Options Flashcards

Question 1

Q

What makes RL hard?

Answer

A

Delayed reward

Bootstrapping (we are doing estimates of estimates) - We need exploration

Question 2

Q

What is temporal abstraction?

Answer

A

Taking smaller actions and aggregating/abstracting them into larger actions.
e.g. instead of taking individual steps through a room take the action of moving through a room and through the door

Question 3

Q

What does temporal abstraction help with?

Answer

A

Temporal abstraction can help with the problem of delayed rewards by requiring less steps between taking actions and achieving rewards

Question 4

Q

What is a temporal abstraction option?

Answer

A

The combination of (I, Pi, and Beta), where
I is the initiation set of states
Pi is a policy mapping states to actions
Beta is the termination set of states

Question 5

Q

What is an SMDP?

Answer

A

A semi-Markov Decision Process. Instead of using a single step size, an SMDP is allowed to make larger, variable jumps using options. Once properly defined an SMDP can be treated as an MDP.

Question 6

Q

True/False - Temporal abstraction guarantees state space abstraction

Answer

A

False - It is possible that we can use temporal abstraction to abstract the state space, but it is not guaranteed

Question 7

Q

What are some benefits of temporal abstraction?

Answer

A

Temporally abstracted MDPs inherit optimality (including convergence and stability)
Allows us to ignore “boring” parts of the state
May allow for state abstraction (which makes the MDP significantly easier)

Question 8

Q

What is modular reinforcement learning?

Answer

A

A subfield of RL that focuses on arbitration processes using goal abstraction. That is, how to decide between parallel, competing goals (in predator prey these may be eat vs not get eaten)

Question 9

Q

What is greatest mass Q-learning?

Answer

A

Track multiple goals (each has a q function). Add all q functions and take the largest action

Question 10

Q

What is top Q-learning

Answer

A

Track multiple goals (each has a q function). Take the action with the highest q value (looking at all goals)

Question 11

Q

What is negotiated W-learning?

Answer

A

Track multiple goals/agents (each has a q function). The agent with the most to lose gets to choose the action i.e. look at difference between the best option and worst for each agent and let that one choose the action.

Question 12

Q

What is Arrow’s impossibility theorem?

Answer

A

It essentially says there is no way to design a fair voting system with multiple options. Compatibility between goals may not be guaranteed.

Question 13

Q

What is Monte Carlo Tree Search?

Answer

A

An algorithm for solving MDPs iteratively. Can be viewed as a policy search algorithm.

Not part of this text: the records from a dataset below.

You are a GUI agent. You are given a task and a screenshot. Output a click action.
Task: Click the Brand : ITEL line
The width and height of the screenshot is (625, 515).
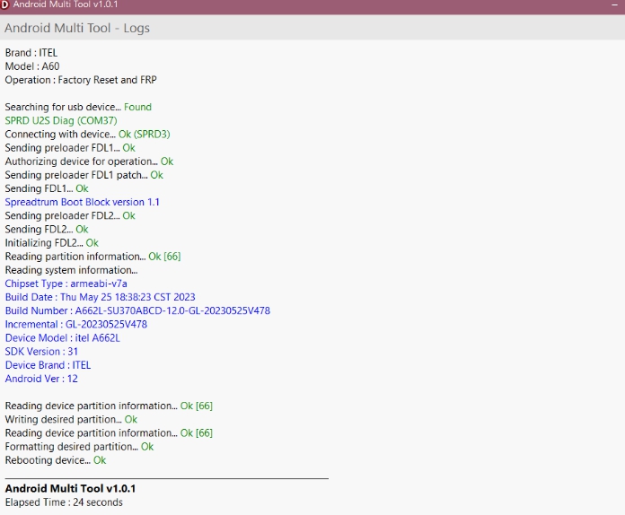pyautogui.click(x=31, y=53)
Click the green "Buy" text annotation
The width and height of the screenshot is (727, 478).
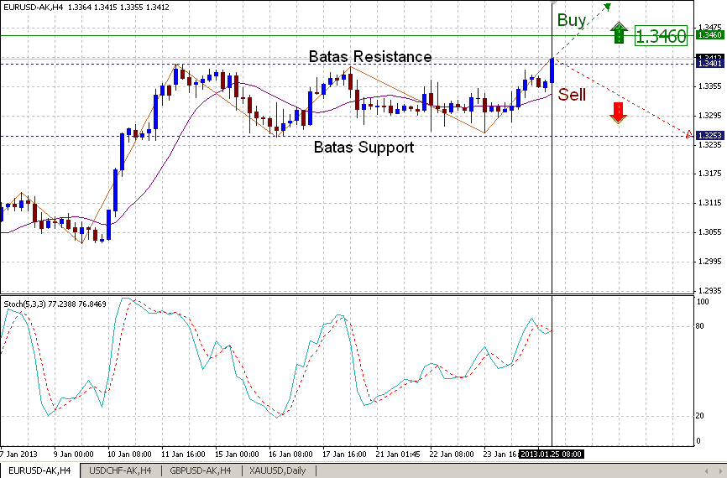572,20
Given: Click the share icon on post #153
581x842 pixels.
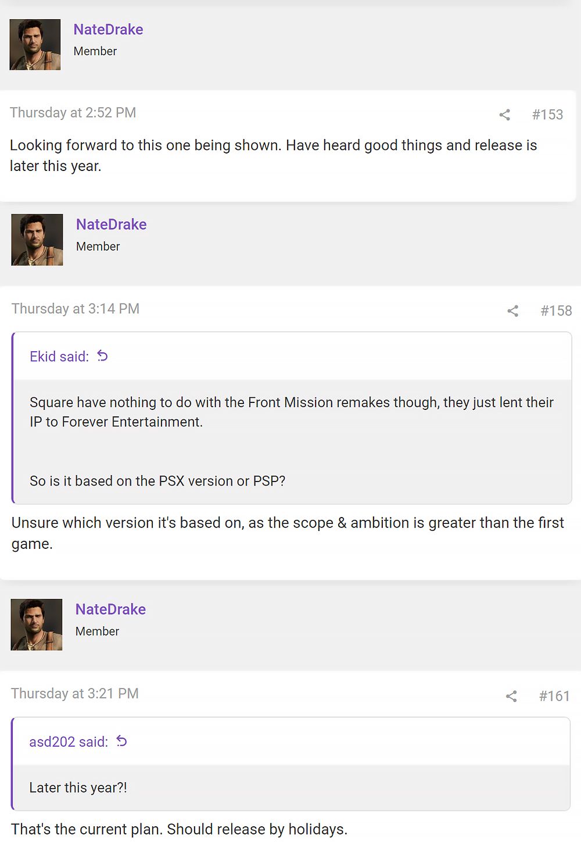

Select best action -> Expand based on actions -> Simulate using rollout policy -> Backup -> Select -> …

Question 14

Q

What is a way to improve rollout policies in MCTS?

Answer

A

Apply constraints which we expect to help better explore without additional knowledge (e.g. avoid getting eaten)

Question 15

Q

What are pros and cons (properties) of MCTS?

Answer

A

Pro - Useful for large state spaces, planning time is independent of number of states,
Con - Requires many samples to get a good estimate, running time is exponential in the horizon O( (|A|*steps)^Horizon )